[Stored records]
Start of Block
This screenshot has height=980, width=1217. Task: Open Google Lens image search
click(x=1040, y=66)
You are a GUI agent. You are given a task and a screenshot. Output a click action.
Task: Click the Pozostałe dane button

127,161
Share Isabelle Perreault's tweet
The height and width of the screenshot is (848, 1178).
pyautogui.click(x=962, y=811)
End of Block
Start of Block
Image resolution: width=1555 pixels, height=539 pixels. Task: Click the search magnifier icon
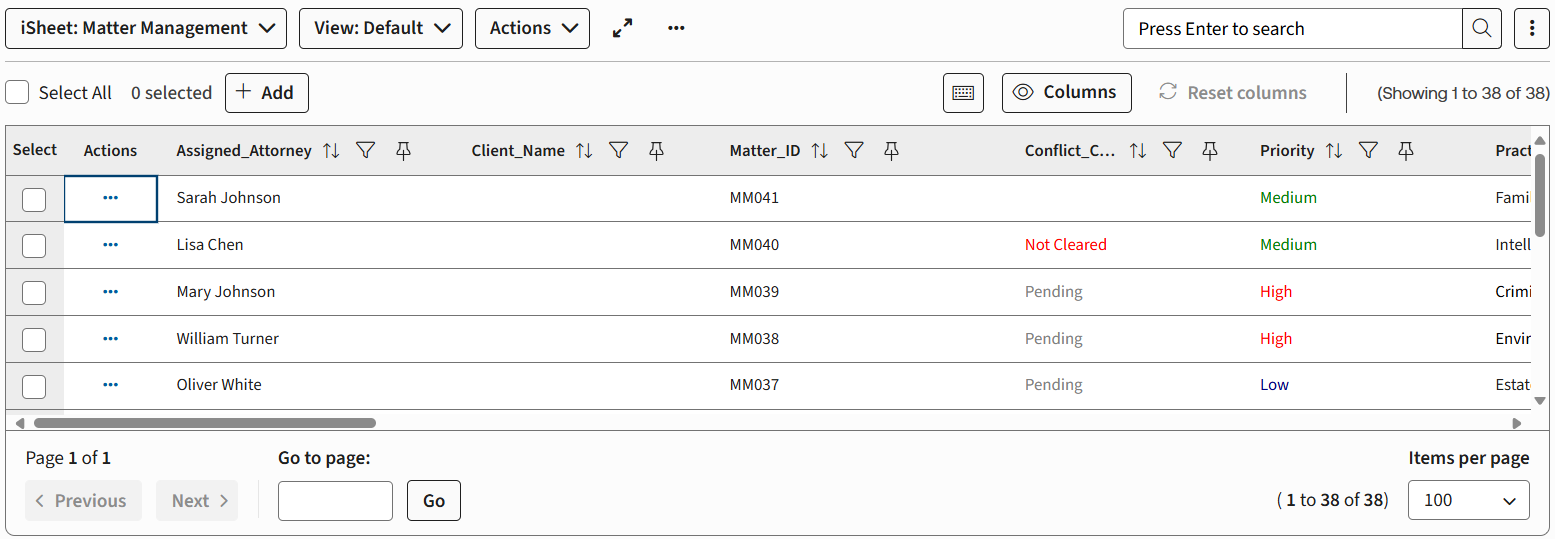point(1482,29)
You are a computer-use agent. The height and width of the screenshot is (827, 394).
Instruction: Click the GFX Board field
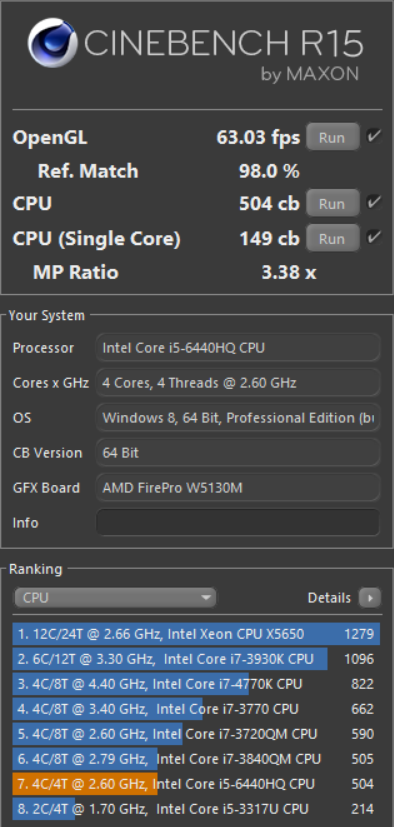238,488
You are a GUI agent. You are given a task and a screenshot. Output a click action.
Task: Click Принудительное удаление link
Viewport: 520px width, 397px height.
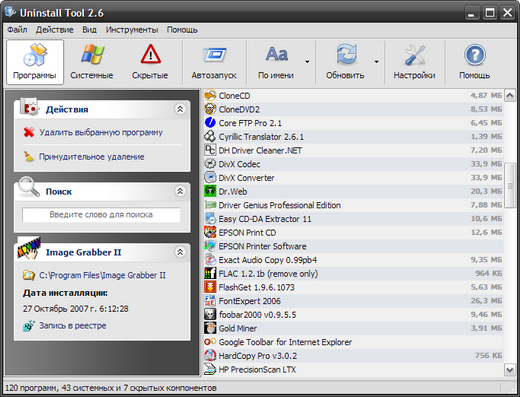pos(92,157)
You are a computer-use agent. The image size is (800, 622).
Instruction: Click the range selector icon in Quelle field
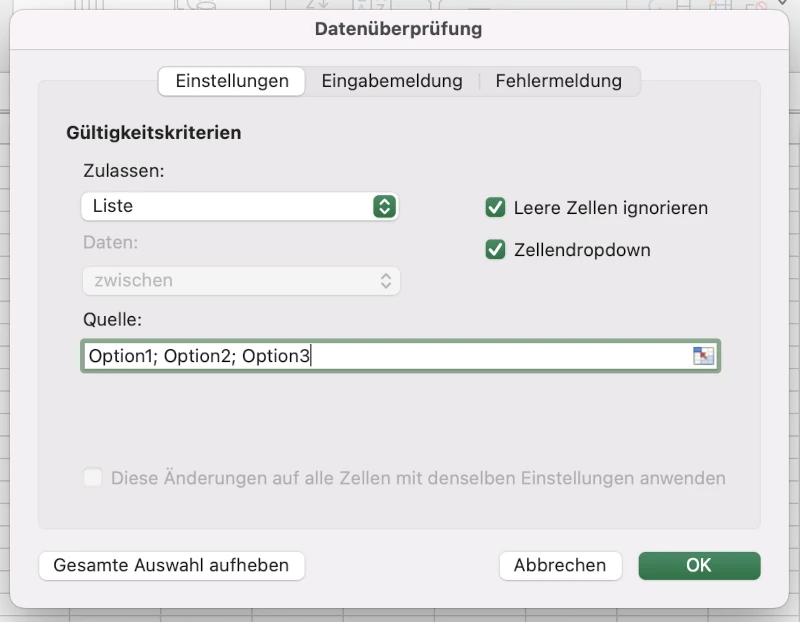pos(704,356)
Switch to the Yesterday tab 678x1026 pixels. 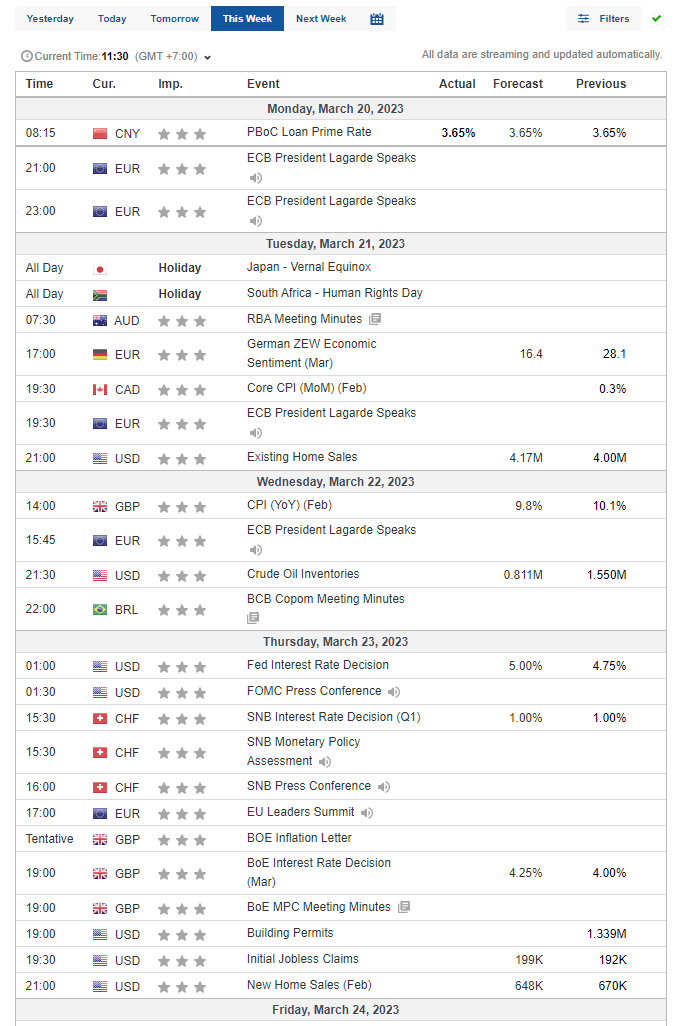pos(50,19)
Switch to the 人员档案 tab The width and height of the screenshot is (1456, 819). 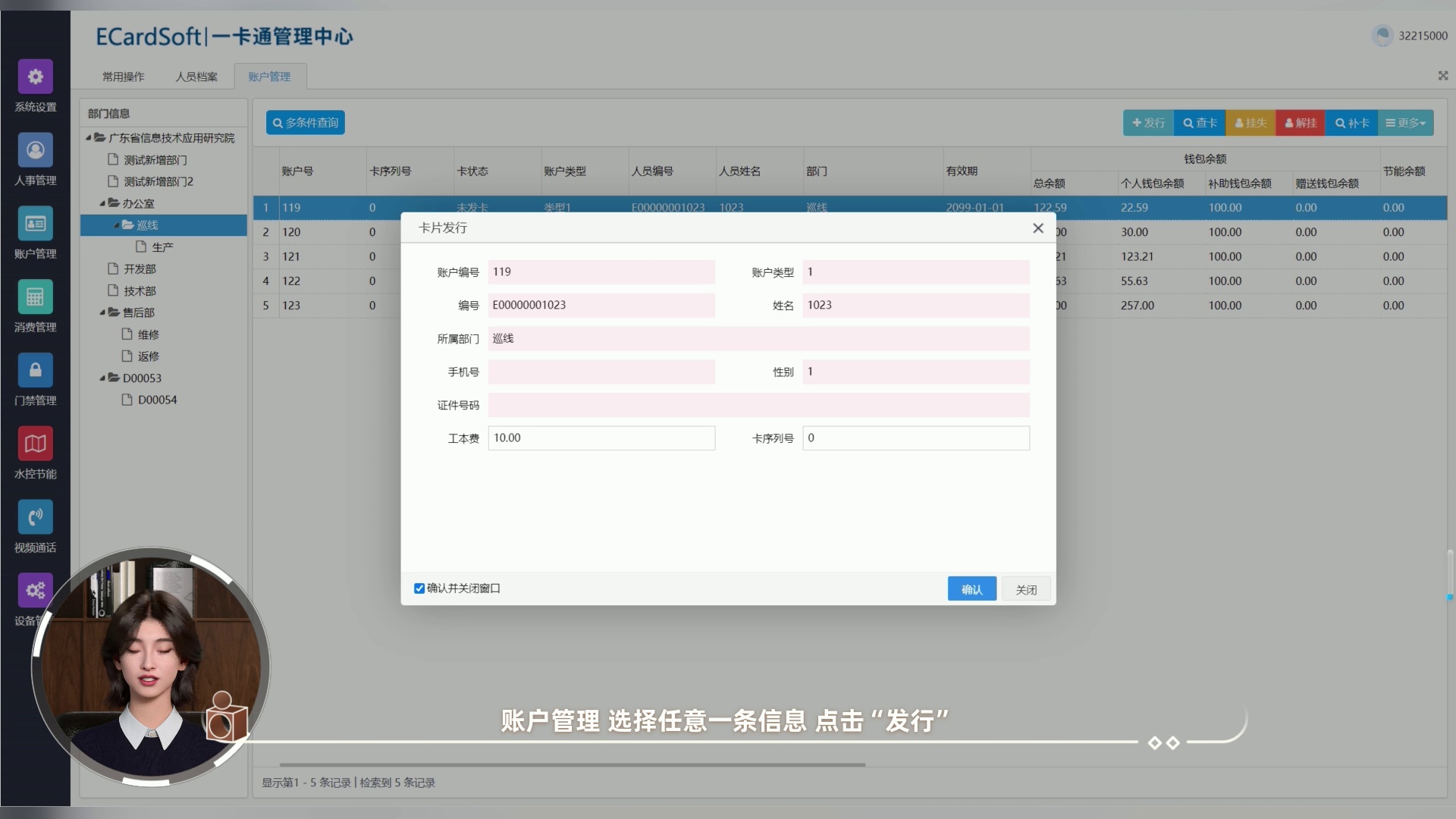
End of Block
● **Problem to work on**
Some lines above may contain the string "computer". State how many of them the records have, and nothing more.

● **Solution to this task**
2